Abstract:
Nothing is increasing dramatically as the increase of data in different dimensions. However the
consistent increase in data size has been observed a new phenomenon. Having a close look over
the current attributes of data, it has been increasing with high velocity, high volume and with
various varieties (3Vs or V3) known as Big Data. In IT industry research communities and data
scientists have observed that Big Data has challenged the legacy of solutions. ‘Big Data’ is an all-encompassing term for any collection of data or data sets which is so large and complex and
difficult to process and manage using traditional data processing applications and existing
RDBMS respectively. When we talk about Big Data to be handled by using traditional RDBMS;
the most important challenges include analysis, capture, curation, search, sharing, storage,
transfer, visualization and privacy. As the data increases in various dimensions with various
feature (i.e. structured, semi structured and unstructured) and attributes (3V); the Relational Data Base Management Systems (RDBMSs) face another fold of limitations. Due to the aforesaid
limitations of RDBMS, data scientists and information managers are forced to rethink about
alternative solutions for handling such Big Data. Various studies have already been indicated that existing RDBMS can provide only the short terms solutions. Existing data handling technologies like RDBMS & DBMS are efficient enough when nature of the data is structured, limited in volume, velocity and variety. However if data size is huge with different varieties (i.e. voice, text, video etc.) and generating with high velocity (i.e. Petabytes/ second) it becomes difficult to handle it with existing RDBMS & DBMS tools and technologies.
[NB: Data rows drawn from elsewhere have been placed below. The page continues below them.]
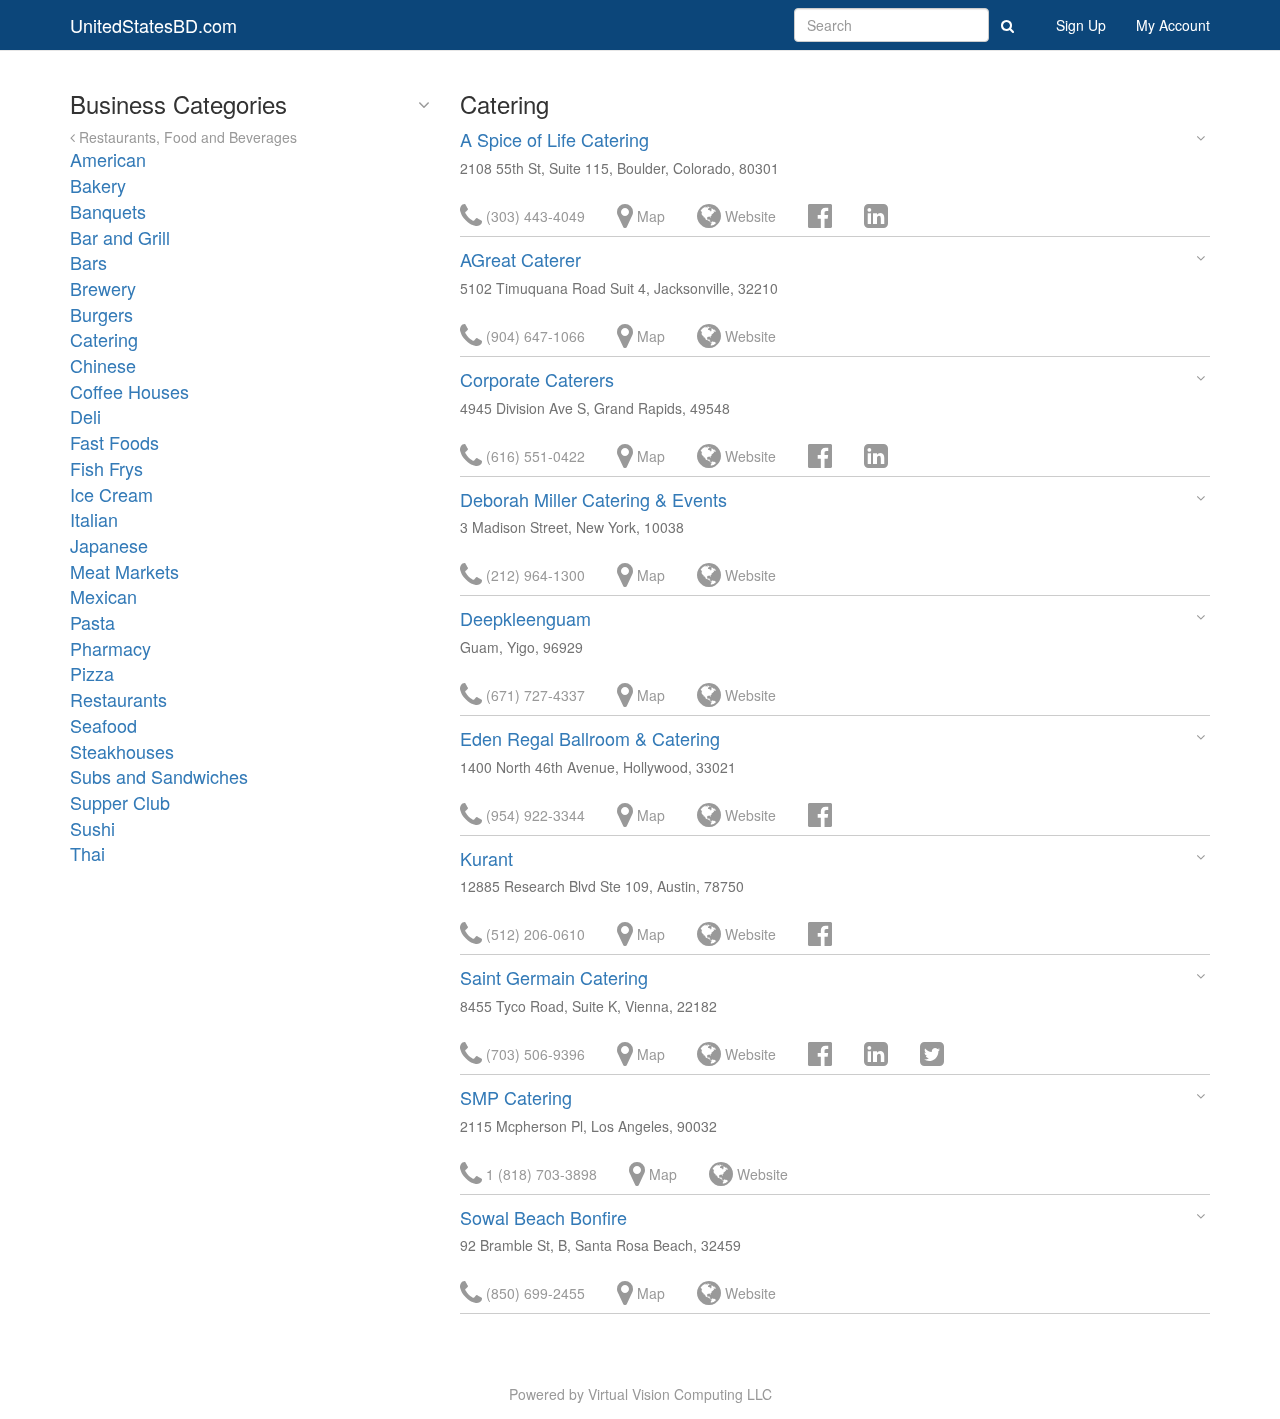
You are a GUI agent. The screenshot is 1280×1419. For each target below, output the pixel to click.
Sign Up (1081, 25)
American (108, 159)
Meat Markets (124, 571)
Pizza (92, 673)
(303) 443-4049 (533, 216)
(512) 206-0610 (533, 934)
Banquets (108, 211)
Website (748, 216)
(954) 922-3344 (533, 815)
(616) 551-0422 (533, 456)
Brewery (103, 288)
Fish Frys (106, 468)
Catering (104, 339)
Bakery (98, 185)
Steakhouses (122, 751)
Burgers (101, 314)
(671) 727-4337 (533, 695)
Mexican (103, 596)
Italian (94, 519)
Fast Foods (114, 442)
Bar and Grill (120, 237)
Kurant (486, 858)
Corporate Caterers (537, 379)
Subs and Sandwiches (159, 776)
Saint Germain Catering (554, 977)
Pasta (92, 622)
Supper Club (120, 802)
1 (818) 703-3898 (539, 1174)
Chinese (103, 365)
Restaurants (118, 699)
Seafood (103, 725)
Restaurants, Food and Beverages (186, 137)
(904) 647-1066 (533, 336)
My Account (1173, 25)
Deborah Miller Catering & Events (593, 499)
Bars (88, 262)
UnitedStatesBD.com (153, 25)
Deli (85, 416)
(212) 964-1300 (533, 575)
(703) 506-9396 (533, 1054)
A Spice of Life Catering (554, 139)
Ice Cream (111, 494)
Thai (87, 853)
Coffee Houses (129, 391)
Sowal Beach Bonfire (543, 1217)
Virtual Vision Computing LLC (680, 1394)
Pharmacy (110, 648)
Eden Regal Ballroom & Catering (590, 738)
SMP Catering (516, 1097)
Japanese (109, 545)
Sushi (92, 828)
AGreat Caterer (520, 259)
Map (649, 216)
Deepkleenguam (525, 618)
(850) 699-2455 (533, 1293)
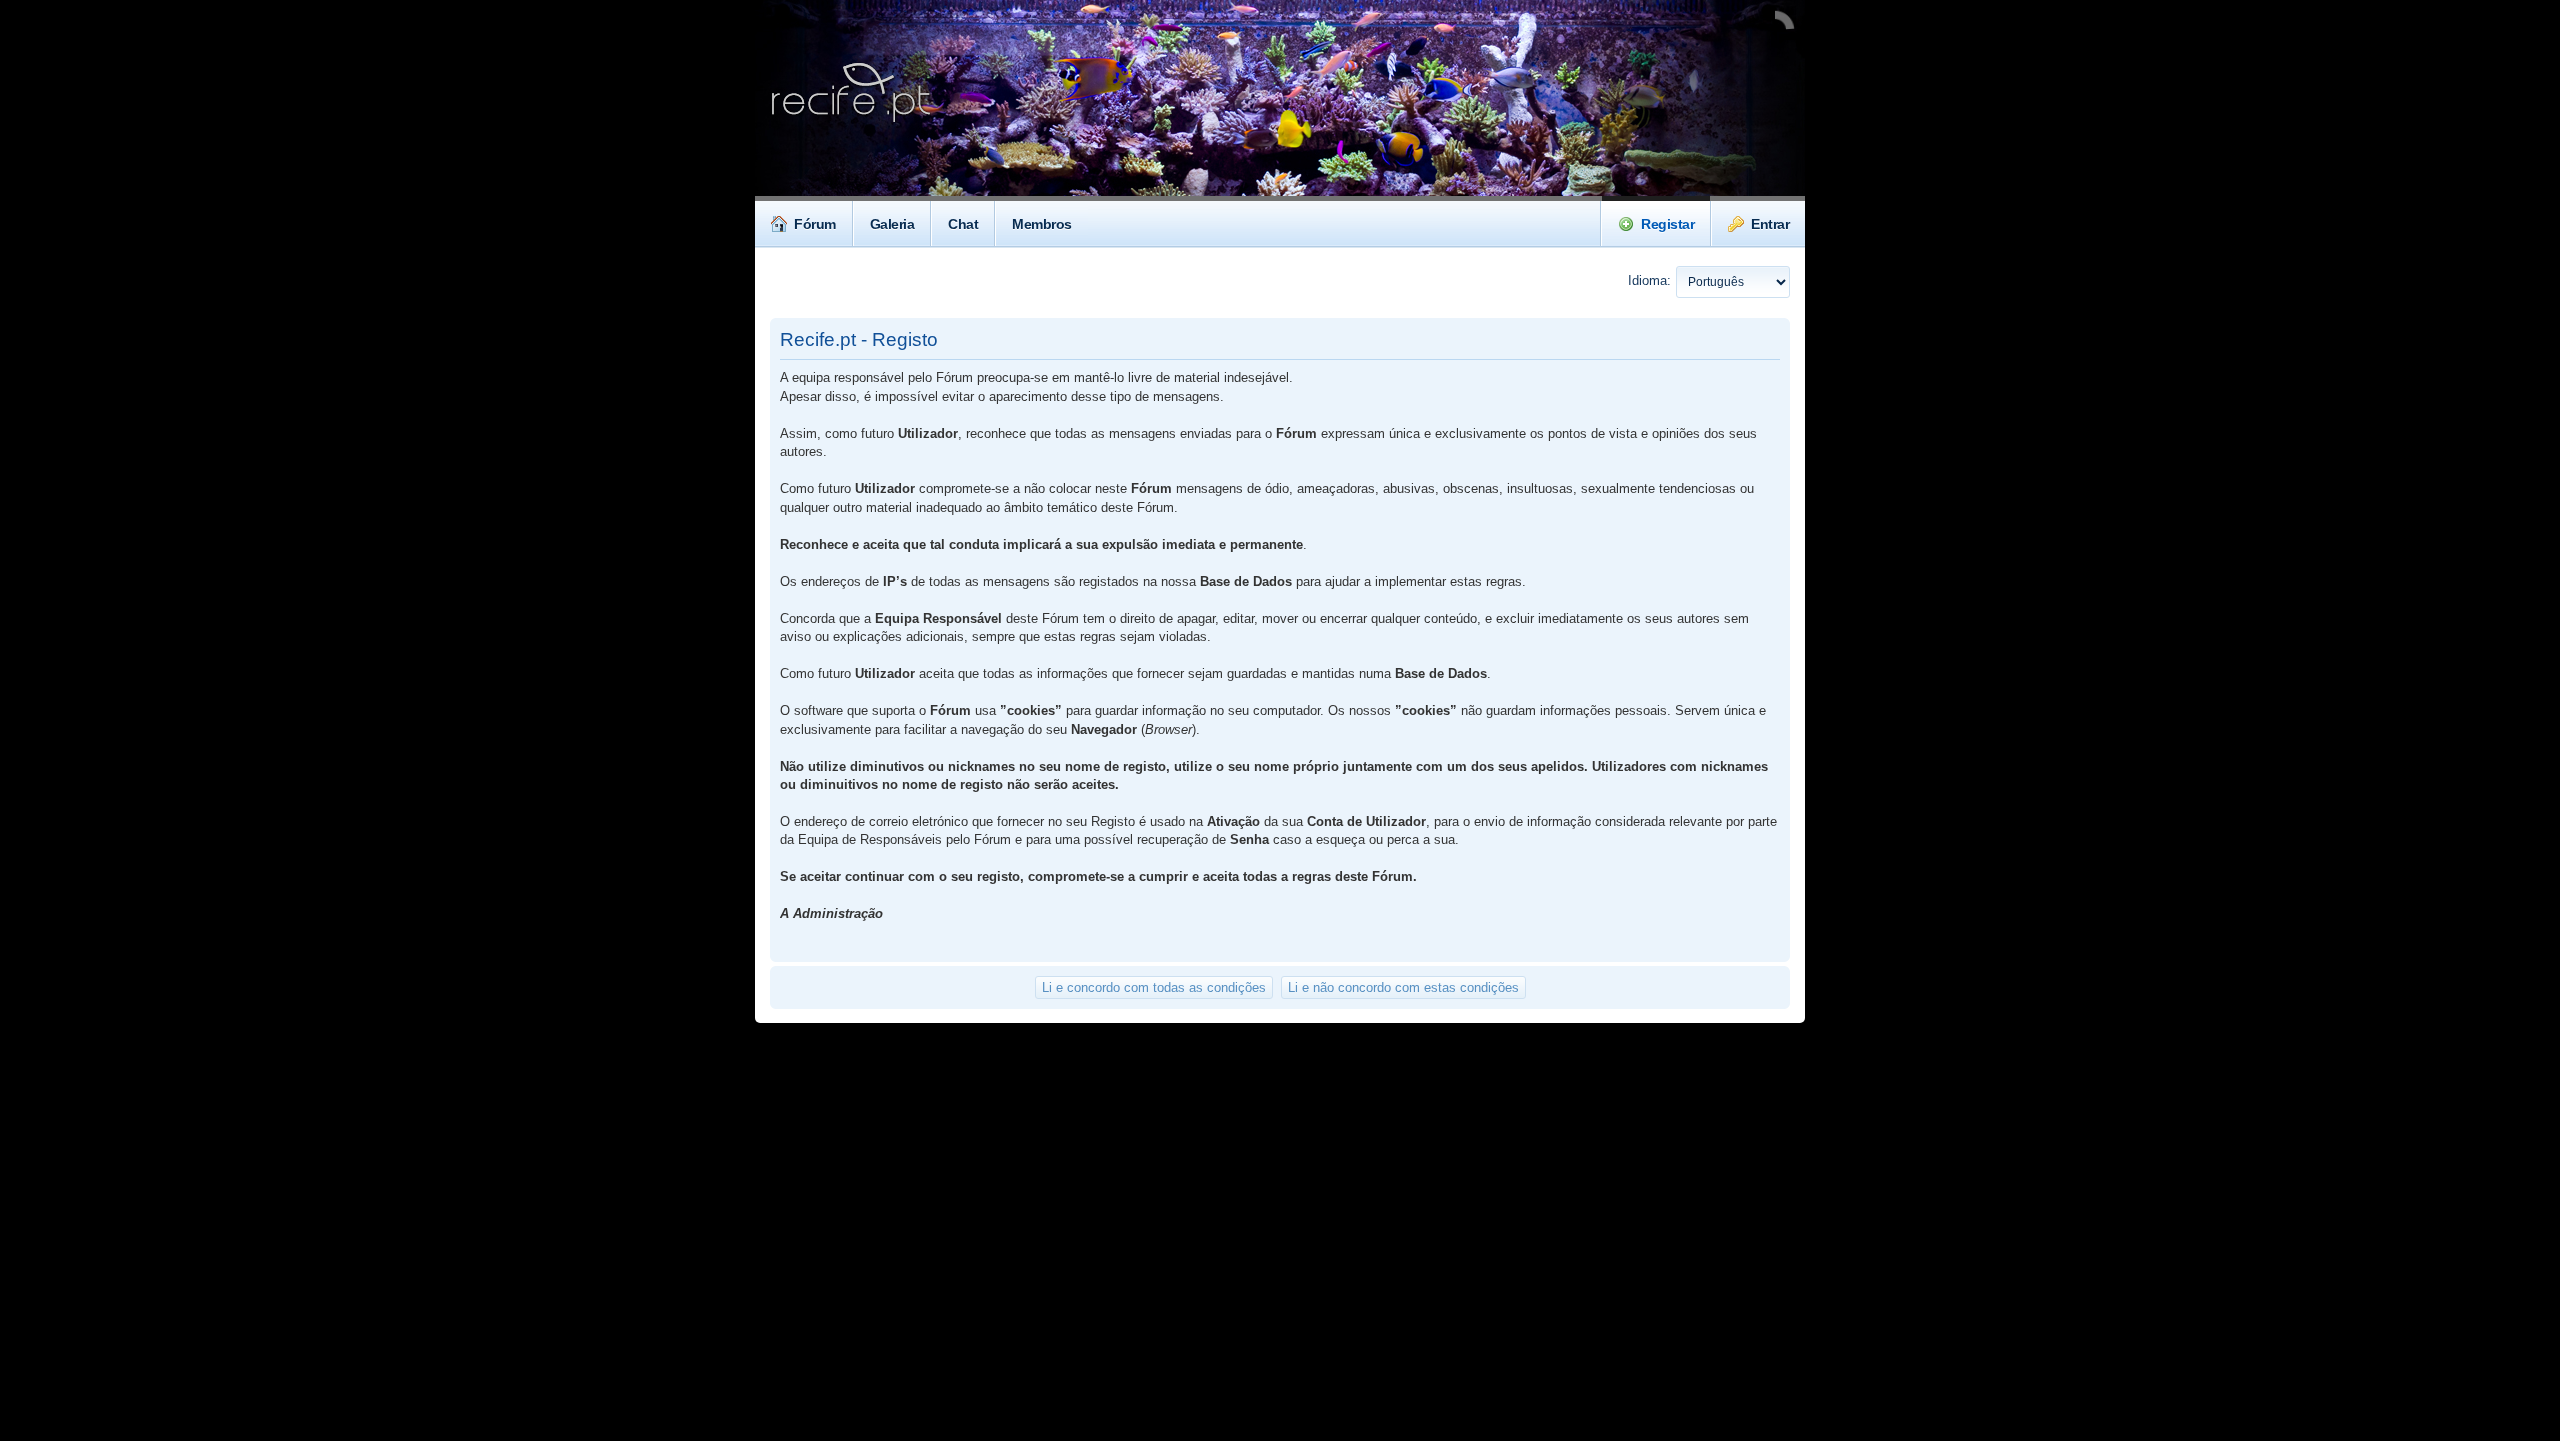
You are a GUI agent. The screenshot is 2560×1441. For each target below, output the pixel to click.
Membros (1042, 224)
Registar (1667, 224)
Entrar (1770, 224)
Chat (963, 224)
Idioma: (1649, 280)
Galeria (892, 224)
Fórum (815, 224)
[1]. The major research questions required to be answered after this research are- What are the
current challenges in data Industry? Which technology will be appropriate to handle the data
which is generating with high volume, high velocity and high variety? Is the existing RDBMS are
capable enough to handle the data of unstructured and semi structured in nature? Which
technology is most feasible for handling and analyzing such big data? Is it possible to provide
visual patterns in RDBMS or DBMS for better understanding of the multilayered knowledge or
information hidden into the data? What parameters must be considered in selecting the Big Data
and RDBMS tools for Decision Makers? Aforesaid challenges clearly indicates that a long term solution with high accuracy, high volume, high speed, 3D visualization, and variety of data in terms of modern features of information analytics is highly anticipated in the IT Industry.
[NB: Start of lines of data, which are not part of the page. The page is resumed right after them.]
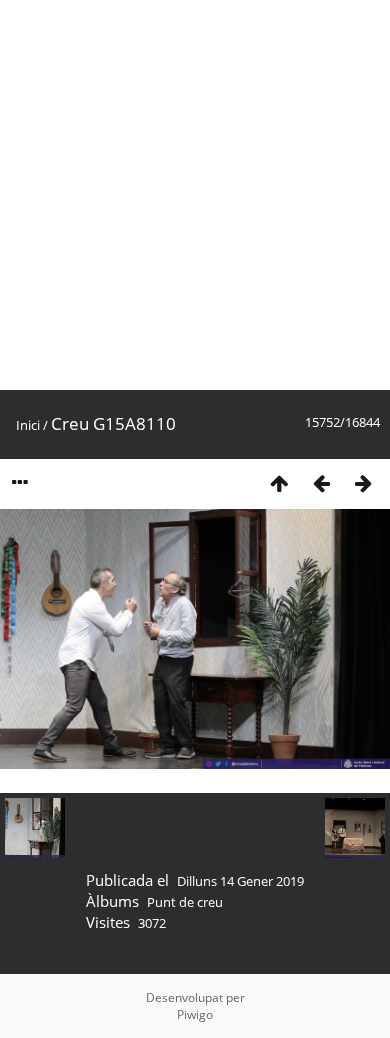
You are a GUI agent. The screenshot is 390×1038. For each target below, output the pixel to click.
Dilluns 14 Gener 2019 (240, 881)
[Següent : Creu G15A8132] (363, 482)
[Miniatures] (279, 482)
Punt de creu (185, 902)
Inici (28, 425)
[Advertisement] (195, 195)
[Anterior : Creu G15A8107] (321, 482)
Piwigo (195, 1014)
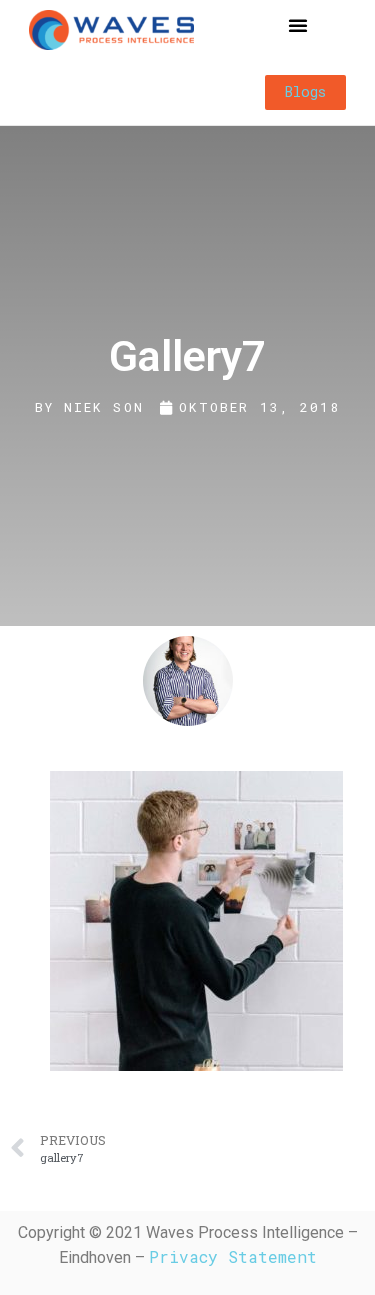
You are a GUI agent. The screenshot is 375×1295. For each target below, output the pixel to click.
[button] (298, 25)
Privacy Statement (233, 1256)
In this research attempts has been made to rigorously analyze the capabilities of RDBMS and
then performance analysis has been done in compare to Big Data handling tools and technologies as an alternative solutions to support the decision makers for long suitable solutions that can handle the data and information with 3V. The features considered for the discourse analysis in this research are resource consumption, execution time, on demand scalability, maximum data size, structure of the data, data visualization, and ease of deployment, cost and security.
This thesis is an exploratory research attempt. Firstly it covers the review of literature to find out
the gap in the existing researches in reference to the proposed problem and desired solutions in
Big Data Analytics and concludes with the research--ability note on the title. Secondly The Big
Data sets have been collected from the publically available data sources i.e. Telned and
Hortonworks. Later Big Data and RDBMS tools were selected for performance measurement and organizing the experimental data. Based on the database engine ranking statistics and the facts collected from the formal interview of the domain experts; an analysis and conclusion has been drawn. Based on selected parameters, experiments have been done to accomplish the comparative analysis of RDBMS Vs. Big Data tools and technologies. Finally the research provides a decision support matrix/system for decision makers in selecting the appropriate technology based on the nature of data to be handled in the target organizations.